GIVEN INFORMATION below:

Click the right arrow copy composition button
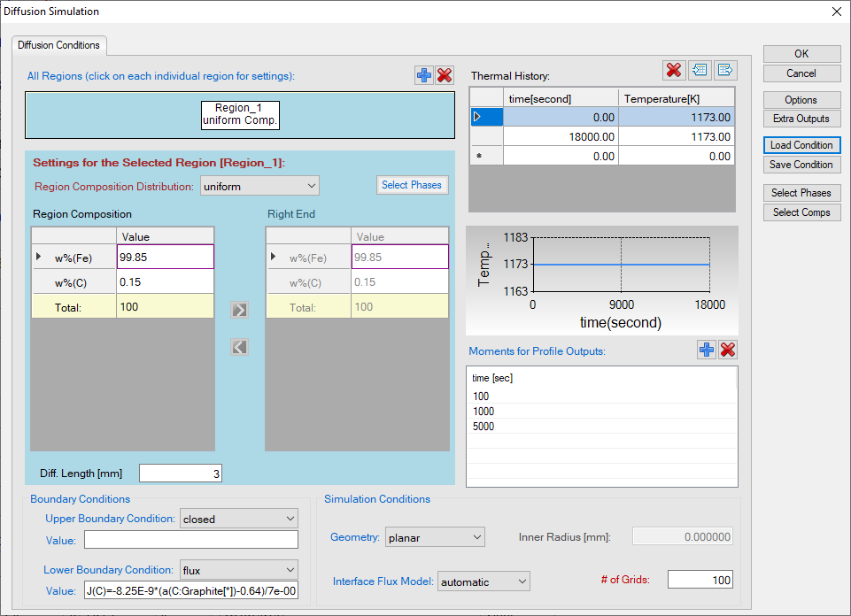[x=240, y=310]
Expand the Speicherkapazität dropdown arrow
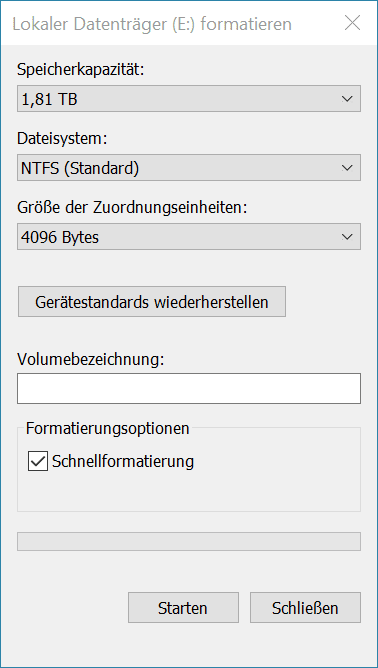This screenshot has width=378, height=668. tap(347, 99)
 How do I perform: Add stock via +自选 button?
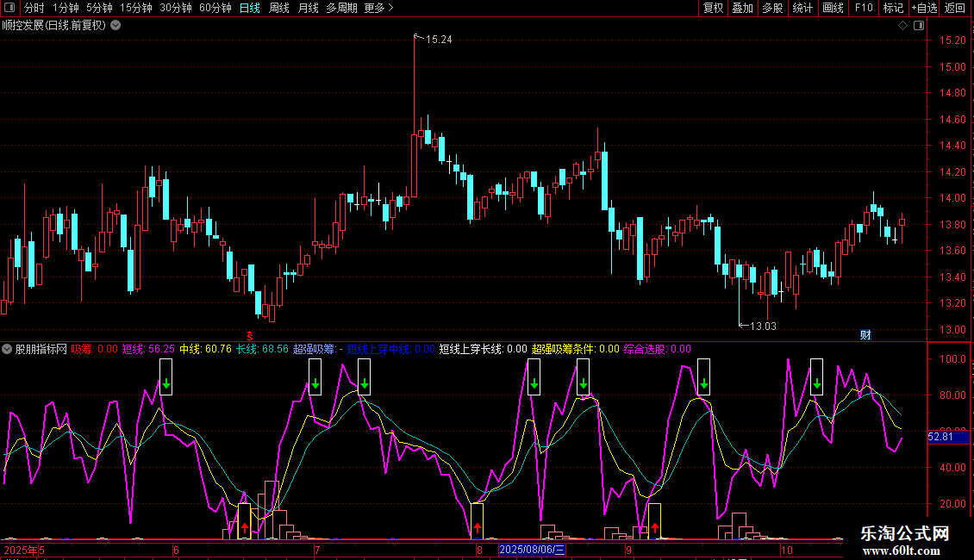[924, 8]
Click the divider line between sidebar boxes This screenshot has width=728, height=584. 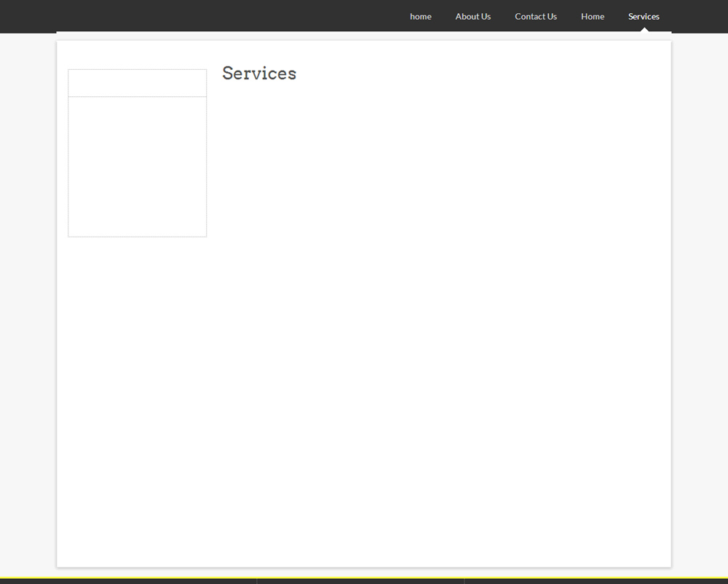pos(138,97)

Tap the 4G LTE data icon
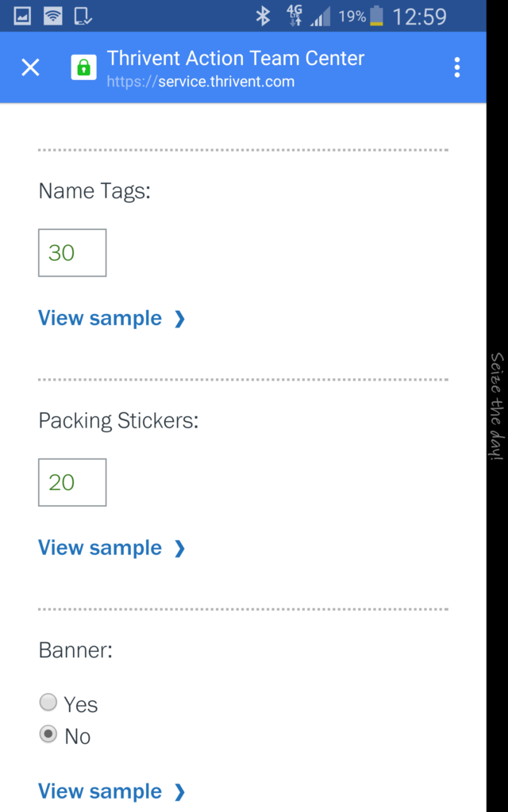tap(294, 16)
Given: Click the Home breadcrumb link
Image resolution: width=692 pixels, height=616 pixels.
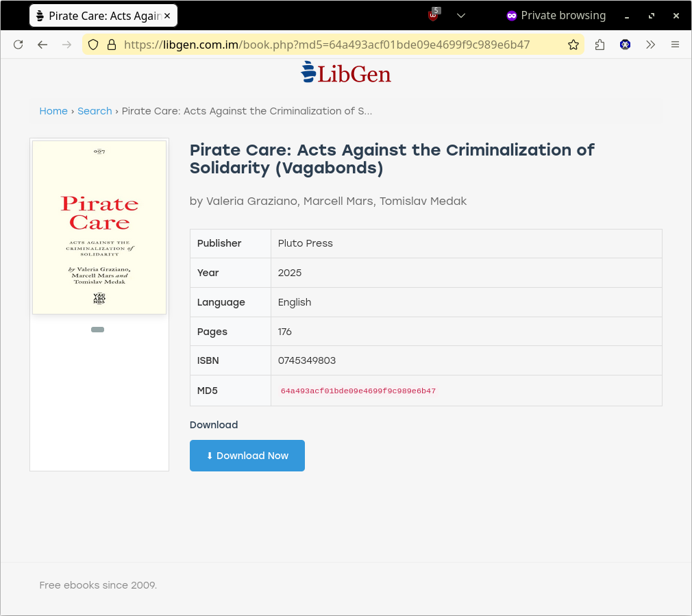Looking at the screenshot, I should [x=53, y=111].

End of GIVEN INFORMATION.

#### TASK TO COMPLETE
Repeat exactly the lines from the one containing "Given: Click the Home breadcrumb link" to the last line of the data above, both included, and write no pictures into the copy.

#### RESULT
Given: Click the Home breadcrumb link
Image resolution: width=692 pixels, height=616 pixels.
Looking at the screenshot, I should [x=53, y=111].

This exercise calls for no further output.